To mark International Beer Day last Friday (4th August), the Irish Brewers Association, the representative voice for the brewing industry in Ireland, has released its 2016 annual Beer Market Report.
According to the report, “After a marginal decline in beer consumption in 2015, last year saw an overall increase in consumption by 3% while per capita consumption rose by just under 1%”.
Irish beer exports were valued at €280 million in 2016 and while down on the 2015 figure of €285 million, beer exports have shown growth of nearly 23% in two years, with 40% of all beer produced in Ireland being exported, according to the IBA report.
Beer remains Ireland’s most popular alcoholic drink, with a 46.2% market share, down slightly on the 2015 figure of 47.0% as wine, spirits and cider all gained share in 2016.
Wine consumption rose from 27.7% to 27.8% while spirits consumption rose from 18.7% in 2015 to 19.2% in 2016 and cider consumption grew from 6.6% to 6.8%.
The report looks at Revenue Commissioners-derived consumption figures across the various types of beer. It shows that in 2016 a higher percentage of consumers were drinking lager than in 2015 (up from 60.4% to 60.9%). This came at the expense of stout and ale consumption which fell from 33.4% to 33.0% and from 6.2% to 6.1% respectively. Craft beer continued to gain share of the overall beer market with the IBA estimating an increased share figure of 3.4%, up from 2.5% in 2015 and just 1.2% in 2014.
However overall beer production declined marginally by just under 1%.
“We export a lot to the UK and this could have been an issue in regard to Brexit,” the Head of the Irish Brewers Association Jonathan McDade told Drinks Industry Ireland, “Brexit would have had some impact as export values would have risen due to the decline in Sterling, putting a little pressure on export volumes – this could be one factor here.
“Also alcohol consumption has experienced a degree of decline all over Western Europe so this, too, might have added to the marginal decline.”
The IBA has also called on the Government to support the sector by reducing the excise burden in Budget 2018. Excise in Ireland has gone up 42% in the past six years and Ireland has the second-highest excise on beer in the EU as well as the EU’s most expensive alcohol.
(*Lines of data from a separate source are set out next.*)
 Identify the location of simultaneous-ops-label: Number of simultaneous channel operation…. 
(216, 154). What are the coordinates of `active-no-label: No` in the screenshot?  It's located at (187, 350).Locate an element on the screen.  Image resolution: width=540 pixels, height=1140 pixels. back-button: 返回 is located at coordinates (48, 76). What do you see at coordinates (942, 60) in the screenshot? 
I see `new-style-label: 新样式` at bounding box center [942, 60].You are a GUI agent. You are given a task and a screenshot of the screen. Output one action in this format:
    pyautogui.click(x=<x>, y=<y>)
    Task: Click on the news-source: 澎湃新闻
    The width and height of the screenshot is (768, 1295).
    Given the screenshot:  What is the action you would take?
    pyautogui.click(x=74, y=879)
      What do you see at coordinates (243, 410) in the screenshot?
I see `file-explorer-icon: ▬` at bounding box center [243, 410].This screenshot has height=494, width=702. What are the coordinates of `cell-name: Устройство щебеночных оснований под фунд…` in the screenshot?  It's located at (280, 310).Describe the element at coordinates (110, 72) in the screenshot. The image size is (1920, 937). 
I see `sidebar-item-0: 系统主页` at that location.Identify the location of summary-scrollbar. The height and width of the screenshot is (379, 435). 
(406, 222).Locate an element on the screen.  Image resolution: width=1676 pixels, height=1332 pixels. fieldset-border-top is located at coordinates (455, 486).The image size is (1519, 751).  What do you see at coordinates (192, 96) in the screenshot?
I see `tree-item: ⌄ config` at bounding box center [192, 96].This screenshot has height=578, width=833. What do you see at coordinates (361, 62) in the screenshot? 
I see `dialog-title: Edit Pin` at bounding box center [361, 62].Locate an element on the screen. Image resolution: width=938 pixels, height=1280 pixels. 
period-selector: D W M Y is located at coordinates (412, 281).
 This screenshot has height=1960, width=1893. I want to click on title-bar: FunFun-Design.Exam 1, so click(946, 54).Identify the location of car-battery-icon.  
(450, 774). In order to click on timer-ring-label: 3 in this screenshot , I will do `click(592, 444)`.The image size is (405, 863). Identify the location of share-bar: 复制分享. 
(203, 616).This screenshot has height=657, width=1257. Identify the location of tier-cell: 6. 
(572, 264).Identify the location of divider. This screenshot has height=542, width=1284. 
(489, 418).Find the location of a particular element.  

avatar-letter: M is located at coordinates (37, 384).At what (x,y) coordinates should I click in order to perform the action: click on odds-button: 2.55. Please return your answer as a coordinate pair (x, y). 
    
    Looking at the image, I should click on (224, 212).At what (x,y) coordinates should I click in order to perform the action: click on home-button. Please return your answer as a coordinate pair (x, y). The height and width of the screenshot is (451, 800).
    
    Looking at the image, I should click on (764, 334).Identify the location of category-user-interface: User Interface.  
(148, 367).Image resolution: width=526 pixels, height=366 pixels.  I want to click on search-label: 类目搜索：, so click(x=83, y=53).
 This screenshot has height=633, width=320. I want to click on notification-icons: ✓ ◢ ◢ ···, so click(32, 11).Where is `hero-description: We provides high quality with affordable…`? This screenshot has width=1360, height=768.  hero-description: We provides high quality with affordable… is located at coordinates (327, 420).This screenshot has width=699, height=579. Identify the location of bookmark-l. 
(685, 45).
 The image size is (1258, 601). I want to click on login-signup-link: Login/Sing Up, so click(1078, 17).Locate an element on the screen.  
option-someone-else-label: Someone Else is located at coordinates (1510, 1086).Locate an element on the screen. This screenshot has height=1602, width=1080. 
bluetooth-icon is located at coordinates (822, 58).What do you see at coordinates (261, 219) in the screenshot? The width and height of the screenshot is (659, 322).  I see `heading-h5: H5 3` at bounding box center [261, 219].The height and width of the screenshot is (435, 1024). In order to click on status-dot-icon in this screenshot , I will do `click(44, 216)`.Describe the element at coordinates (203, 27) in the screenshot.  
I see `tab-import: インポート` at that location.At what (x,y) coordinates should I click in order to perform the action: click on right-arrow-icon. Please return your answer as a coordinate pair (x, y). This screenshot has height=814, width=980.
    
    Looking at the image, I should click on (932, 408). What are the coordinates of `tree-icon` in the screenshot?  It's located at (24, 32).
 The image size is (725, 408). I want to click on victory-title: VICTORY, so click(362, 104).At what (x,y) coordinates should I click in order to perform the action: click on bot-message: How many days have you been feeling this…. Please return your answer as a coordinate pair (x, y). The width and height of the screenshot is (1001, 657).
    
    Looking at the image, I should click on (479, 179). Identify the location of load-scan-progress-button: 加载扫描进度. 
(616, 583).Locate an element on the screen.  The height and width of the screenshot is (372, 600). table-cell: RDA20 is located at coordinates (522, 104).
Beer excise receipts were €430 million in 2016, up from €417 million in 2015.
“With the looming challenge of Brexit, the Irish Government must avoid economic own-goals that would negatively impact the brewing sector,” concludes the report, “Reducing the excise rate on beer would be a welcome move.”
The Irish Brewers Association’s 2016 report highlights the important role that the brewing sector has in supporting the Irish economy.
“Beer exports continue to perform strongly, accounting for 20% of total beverage exports while the sector continues to contribute enormously to the Exchequer with domestic beer sales up marginally due to favourable tourism figures and population growth,” commented Jonathan McDade, “Irish consumers pay the second-highest rates of excise on beer in the European Union, eleven times greater than beer drinkers in Germany. Excise is a tax on jobs, tourism and the hospitality sector and we call on the Government to reduce excise rates. The real success story of the Irish brewing sector is that exports continue to thrive. Ireland already boasts production of some of the world’s most iconic beer brands and it’s encouraging that Irish beer remains so popular in other markets,” he concluded.